## begin Source text

Next semester I might get the chance to design and teach a class on the American Revolution.  It’s something I’ve wanted to do for a long time, and I’ve had the assigned reading for a course like this worked out in my head for years.

My favorite one-volume history of the Revolution is Robert Middlekauff’s The Glorious Cause, part of the Oxford History of the United States.  An updated edition just came out a few years ago.  Comprehensive and readable, it’s the logical choice for the main textbook. 

I’d supplement that with Bernard Bailyn’s classic The Ideological Origins of the American Revolution, or maybe just the first few chapters.  It’s a very important study that clarifies a lot of otherwise puzzling aspects of the period’s rhetoric.  I don’t want to focus on politics to the exclusion of military affairs, so Joseph Plumb Martin’s firsthand account of life in the Continental Army would be a good middle-of-the-semester read.  I’d love to assign Charles Royster’s magnificent A Revolutionary People at War, too; it’s one of my all-time favorites.  Of course, I’d probably have to pick a chapter or two in order to fit it in with everything else.  I’d wrap things up with Gordon Wood’s The Radicalism of the American Revolution, assigning a final paper asking students to assess the Revolution’s results in light of Wood’s arguments and the other material covered during the class.

## end Source text

• _Stated problem 1_: In the American Revolution reading list, rewrite the stretch from "Next semester I" through "head for years.", swapping "semester" for "term".

## begin Data provided

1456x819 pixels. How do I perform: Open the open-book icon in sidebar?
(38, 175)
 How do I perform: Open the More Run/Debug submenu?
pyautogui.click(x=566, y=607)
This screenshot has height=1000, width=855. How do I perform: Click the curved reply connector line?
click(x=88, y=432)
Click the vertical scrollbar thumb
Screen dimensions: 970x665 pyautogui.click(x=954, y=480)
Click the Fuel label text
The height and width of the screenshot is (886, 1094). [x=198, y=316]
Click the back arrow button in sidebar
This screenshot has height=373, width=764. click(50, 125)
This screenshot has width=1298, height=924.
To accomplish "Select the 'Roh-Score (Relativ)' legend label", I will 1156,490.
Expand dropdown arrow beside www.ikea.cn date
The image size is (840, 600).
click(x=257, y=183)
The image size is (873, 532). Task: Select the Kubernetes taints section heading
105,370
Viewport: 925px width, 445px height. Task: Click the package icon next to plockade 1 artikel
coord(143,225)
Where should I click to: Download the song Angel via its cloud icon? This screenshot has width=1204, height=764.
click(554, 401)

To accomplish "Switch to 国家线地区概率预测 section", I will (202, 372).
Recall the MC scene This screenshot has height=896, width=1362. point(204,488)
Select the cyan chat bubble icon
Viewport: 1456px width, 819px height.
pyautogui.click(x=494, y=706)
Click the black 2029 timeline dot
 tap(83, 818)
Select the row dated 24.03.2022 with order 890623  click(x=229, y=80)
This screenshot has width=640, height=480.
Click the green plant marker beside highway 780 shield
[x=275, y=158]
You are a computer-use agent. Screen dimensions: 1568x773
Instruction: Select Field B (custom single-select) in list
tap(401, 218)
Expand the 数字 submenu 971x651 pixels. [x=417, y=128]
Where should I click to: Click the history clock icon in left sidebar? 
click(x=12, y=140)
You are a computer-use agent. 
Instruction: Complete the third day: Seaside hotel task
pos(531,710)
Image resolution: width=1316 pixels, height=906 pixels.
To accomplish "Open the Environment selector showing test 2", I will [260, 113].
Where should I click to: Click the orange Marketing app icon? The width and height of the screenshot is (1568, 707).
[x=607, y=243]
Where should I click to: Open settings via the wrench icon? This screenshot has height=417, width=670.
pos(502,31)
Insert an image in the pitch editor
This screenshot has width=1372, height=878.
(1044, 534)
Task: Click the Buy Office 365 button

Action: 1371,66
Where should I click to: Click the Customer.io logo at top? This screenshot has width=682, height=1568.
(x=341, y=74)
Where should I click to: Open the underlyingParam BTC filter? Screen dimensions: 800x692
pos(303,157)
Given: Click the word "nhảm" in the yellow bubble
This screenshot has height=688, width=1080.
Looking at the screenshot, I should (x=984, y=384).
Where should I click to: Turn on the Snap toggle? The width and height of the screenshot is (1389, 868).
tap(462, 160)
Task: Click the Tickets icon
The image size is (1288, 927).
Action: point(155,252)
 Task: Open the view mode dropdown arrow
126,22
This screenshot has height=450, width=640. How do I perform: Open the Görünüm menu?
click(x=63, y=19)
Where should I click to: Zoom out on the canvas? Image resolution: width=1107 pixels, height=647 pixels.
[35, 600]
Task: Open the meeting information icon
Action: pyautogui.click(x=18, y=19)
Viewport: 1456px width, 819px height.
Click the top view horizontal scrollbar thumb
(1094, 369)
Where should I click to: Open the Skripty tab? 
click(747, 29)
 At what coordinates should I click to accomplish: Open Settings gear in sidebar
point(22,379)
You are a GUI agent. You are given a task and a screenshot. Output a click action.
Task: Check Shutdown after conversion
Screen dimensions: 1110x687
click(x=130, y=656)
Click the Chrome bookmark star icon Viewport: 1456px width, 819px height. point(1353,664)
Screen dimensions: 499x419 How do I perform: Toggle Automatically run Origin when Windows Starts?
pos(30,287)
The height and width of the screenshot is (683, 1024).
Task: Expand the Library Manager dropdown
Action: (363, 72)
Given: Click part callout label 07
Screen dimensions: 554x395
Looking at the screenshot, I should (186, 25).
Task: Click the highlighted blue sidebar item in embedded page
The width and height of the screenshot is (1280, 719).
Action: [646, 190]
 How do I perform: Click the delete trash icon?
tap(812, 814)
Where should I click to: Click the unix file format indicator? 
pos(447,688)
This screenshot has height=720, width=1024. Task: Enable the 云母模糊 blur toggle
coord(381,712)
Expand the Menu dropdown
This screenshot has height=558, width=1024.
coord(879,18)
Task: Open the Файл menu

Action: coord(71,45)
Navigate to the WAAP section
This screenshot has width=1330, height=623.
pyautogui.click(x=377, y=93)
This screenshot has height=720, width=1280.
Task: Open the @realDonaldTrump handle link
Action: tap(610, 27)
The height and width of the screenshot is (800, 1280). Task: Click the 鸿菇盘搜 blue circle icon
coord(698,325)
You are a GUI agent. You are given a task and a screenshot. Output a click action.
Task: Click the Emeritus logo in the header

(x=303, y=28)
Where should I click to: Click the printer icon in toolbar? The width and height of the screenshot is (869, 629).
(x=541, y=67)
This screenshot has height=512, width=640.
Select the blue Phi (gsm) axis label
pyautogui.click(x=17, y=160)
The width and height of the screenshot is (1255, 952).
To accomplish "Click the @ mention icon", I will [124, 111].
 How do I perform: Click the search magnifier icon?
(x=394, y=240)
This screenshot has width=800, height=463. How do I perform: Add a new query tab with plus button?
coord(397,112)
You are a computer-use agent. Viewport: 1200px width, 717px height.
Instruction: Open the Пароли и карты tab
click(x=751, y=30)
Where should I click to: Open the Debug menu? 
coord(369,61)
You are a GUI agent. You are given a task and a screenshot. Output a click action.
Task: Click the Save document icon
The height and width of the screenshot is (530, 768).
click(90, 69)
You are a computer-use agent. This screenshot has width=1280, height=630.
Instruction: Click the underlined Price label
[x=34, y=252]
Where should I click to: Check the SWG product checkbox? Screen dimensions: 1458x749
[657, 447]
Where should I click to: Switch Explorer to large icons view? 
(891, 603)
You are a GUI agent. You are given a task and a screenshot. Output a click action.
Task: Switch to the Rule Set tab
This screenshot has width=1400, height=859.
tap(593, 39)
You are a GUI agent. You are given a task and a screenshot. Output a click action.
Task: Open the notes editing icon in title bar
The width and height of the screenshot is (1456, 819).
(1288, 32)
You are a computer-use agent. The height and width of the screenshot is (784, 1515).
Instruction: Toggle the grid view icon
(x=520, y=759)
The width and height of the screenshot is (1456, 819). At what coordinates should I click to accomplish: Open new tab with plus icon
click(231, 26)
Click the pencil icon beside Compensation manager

## end Data provided

• _Stated problem 2_: Gather every line of the records that contains the string "coordinates", with case counting.

• _Full response 1_:
Next term I might get the chance to design and teach a class on the American Revolution.  It’s something I’ve wanted to do for a long time, and I’ve had the assigned reading for a course like this worked out in my head for years.

• _Full response 2_:
 At what coordinates should I click to accomplish: Open Settings gear in sidebar
The width and height of the screenshot is (1456, 819). At what coordinates should I click to accomplish: Open new tab with plus icon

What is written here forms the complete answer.